This transcript was generated automatically and may contain errors.

Hi, everyone. I'm Gagandeep Singh, and I'm joined by my colleague, Xu Fei. We are solutions engineers at RStudio, soon to be called Posit. And we are here to answer a question that we get asked a lot, which is, can you use Python with RStudio Team? And the answer is, of course, yes, you can.

Very recently, I had to answer this question, so I'm going to start by sharing a story with you. I'm an Indian national. In order to be here in the U.S. to attend this conference, I need to get a visa. And as part of the immigration process, I have to get an interview with an officer, where they ask you questions like, where are you going? What will you be doing? So I told them that I'm going to this conference, I'm giving a talk about using Python with RStudio. The officer said, oh, I know Python, but I didn't know you could use it with RStudio.
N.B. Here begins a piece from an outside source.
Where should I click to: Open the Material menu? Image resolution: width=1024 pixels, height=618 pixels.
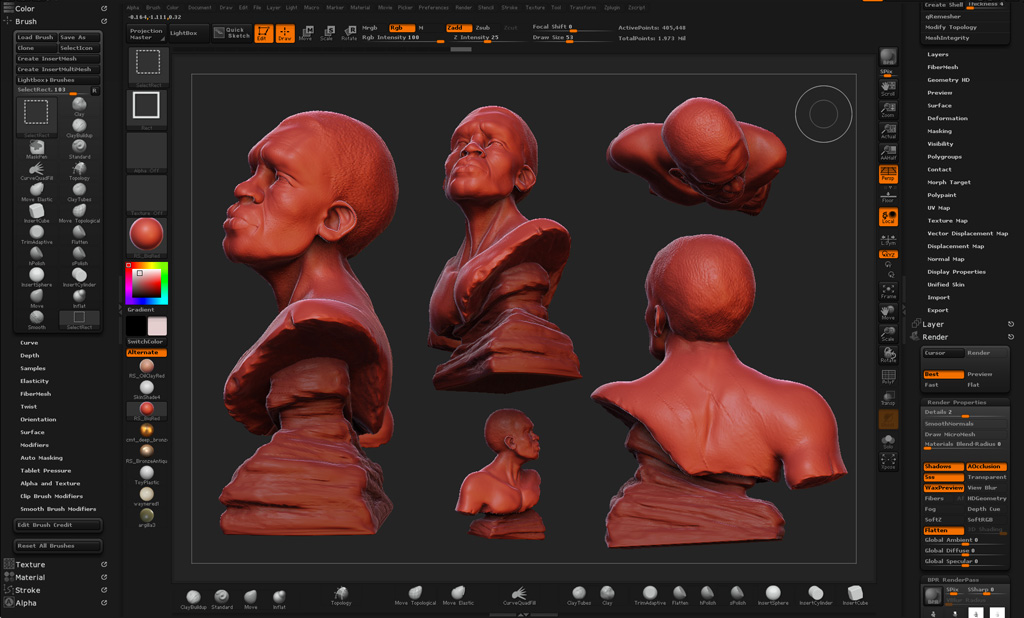click(360, 7)
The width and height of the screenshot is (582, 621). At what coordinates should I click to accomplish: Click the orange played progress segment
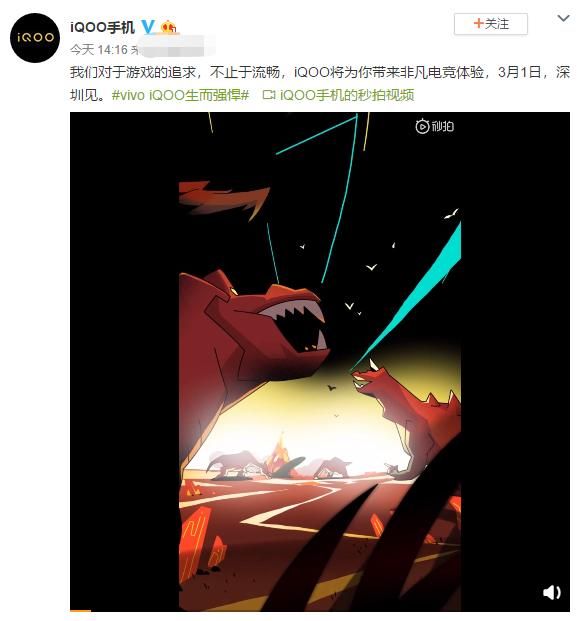[80, 610]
Well, I told him that's exactly what my talk is about. Unfortunately, officer Johnson could not be here with us today. But if you're in the audience, we are assuming that you're a multilingual data scientist who has access to RStudio products and wants to use Python with them. Or you are an R user who works with a lot of Python colleagues, and you may or may not have access to our products, but you're looking for ways to collaborate with them.

The bike share use case

So it is one thing to say that you can use Python in RStudio products. We're here to show you how it works with a use case. We're in the D.C. area right now, and there is an active bike share program outside called Capital Bike Share. We went out and took the picture yesterday, and this is the station right outside of the hotel. As you can see, there are bikes docked into the bike station. When you go to the company's website, you will see a map that shows you all the bike stations. When you click on one of the stations, it will show you how many bikes are available right now from a live data feed.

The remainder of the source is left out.